Wednesday, March 12, 2014

Using Python To Prevent A System Crash

An issue with a critical server had been plaguing the IT department for upwards of a year without any resolution.

The issue stemmed from the server running out of virtual memory thus resulting in a crash.  This would happen every month or so.  The IT staff on board at the time were unable to find the cause of the issue and resorted to rebooting the server during the monthly maintenance window as a fix.

The server was running CentOS 6.3 and was being monitored using Nagios.

Shortly after I came aboard I found the following in the syslog file (/var/log/messages) after a crash by cross referencing the time Nagios reported the server being unavailable:

Sep 27 03:34:47 sit-admin kernel: smbd invoked oom-killer: gfp_mask=0x200da, order=0, oom_adj=0, oom_score_adj=0
Sep 27 04:03:55 sit-admin kernel: smbd invoked oom-killer: gfp_mask=0x200da, order=0, oom_adj=0, oom_score_adj=0
Sep 27 04:03:55 sit-admin kernel: smbd invoked oom-killer: gfp_mask=0x200da, order=0, oom_adj=0, oom_score_adj=0

The aforementioned error was a result of a memory leak in the version of Samba running on the server.  The error stems from the smbd daemon creating a new process every time a connection is attempted, successful or not.

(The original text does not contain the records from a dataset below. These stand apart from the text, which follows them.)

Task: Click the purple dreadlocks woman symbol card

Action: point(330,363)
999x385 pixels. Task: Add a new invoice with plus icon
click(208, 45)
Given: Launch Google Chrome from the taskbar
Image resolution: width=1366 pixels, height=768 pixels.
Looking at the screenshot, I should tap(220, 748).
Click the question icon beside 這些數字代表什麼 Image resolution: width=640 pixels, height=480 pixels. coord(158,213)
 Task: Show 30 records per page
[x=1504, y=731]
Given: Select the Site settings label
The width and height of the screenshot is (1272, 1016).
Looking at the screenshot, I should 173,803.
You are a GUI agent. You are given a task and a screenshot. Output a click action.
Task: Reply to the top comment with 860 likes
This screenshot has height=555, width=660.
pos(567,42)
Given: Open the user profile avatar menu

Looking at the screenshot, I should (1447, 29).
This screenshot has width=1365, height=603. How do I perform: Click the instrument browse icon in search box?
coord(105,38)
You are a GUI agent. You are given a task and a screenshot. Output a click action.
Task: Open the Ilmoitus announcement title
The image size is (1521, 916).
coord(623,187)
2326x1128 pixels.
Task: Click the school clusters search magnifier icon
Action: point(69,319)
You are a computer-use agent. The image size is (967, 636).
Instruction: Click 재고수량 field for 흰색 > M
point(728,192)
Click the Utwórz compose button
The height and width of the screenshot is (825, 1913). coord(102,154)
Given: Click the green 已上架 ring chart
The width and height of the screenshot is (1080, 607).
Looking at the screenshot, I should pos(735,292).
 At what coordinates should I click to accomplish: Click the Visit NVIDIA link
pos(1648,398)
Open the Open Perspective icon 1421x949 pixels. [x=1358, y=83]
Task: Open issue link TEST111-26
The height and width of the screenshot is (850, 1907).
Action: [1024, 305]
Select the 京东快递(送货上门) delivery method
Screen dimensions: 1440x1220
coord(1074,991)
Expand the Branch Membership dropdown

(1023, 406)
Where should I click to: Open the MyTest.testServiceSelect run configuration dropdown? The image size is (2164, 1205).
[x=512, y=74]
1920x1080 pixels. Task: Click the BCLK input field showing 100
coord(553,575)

The Linux kernel allows processes to request virtual memory whether there is enough memory available or not.  The kernel has a function called Out-Of-Memory Killer (oom-killer) that will kill processes that are of lower priority in order to keep the system running.

After many connections there were over 100 orphaned smbd processes on the system, thus exhausting memory and crashing the system.

Do to some (mis)configuration issues on a another person's part, we were unable to update the version of Samba in a straight forward manner. 

In order to circumvent further crashes I wrote a Python script that checks the for the amount of swap space available will restart the Samba daemon (or whatever daemon you specify) if the amount below the specified value.

The script can be found here.  I scheduled the script to run as cron job and no further crashes have occurred.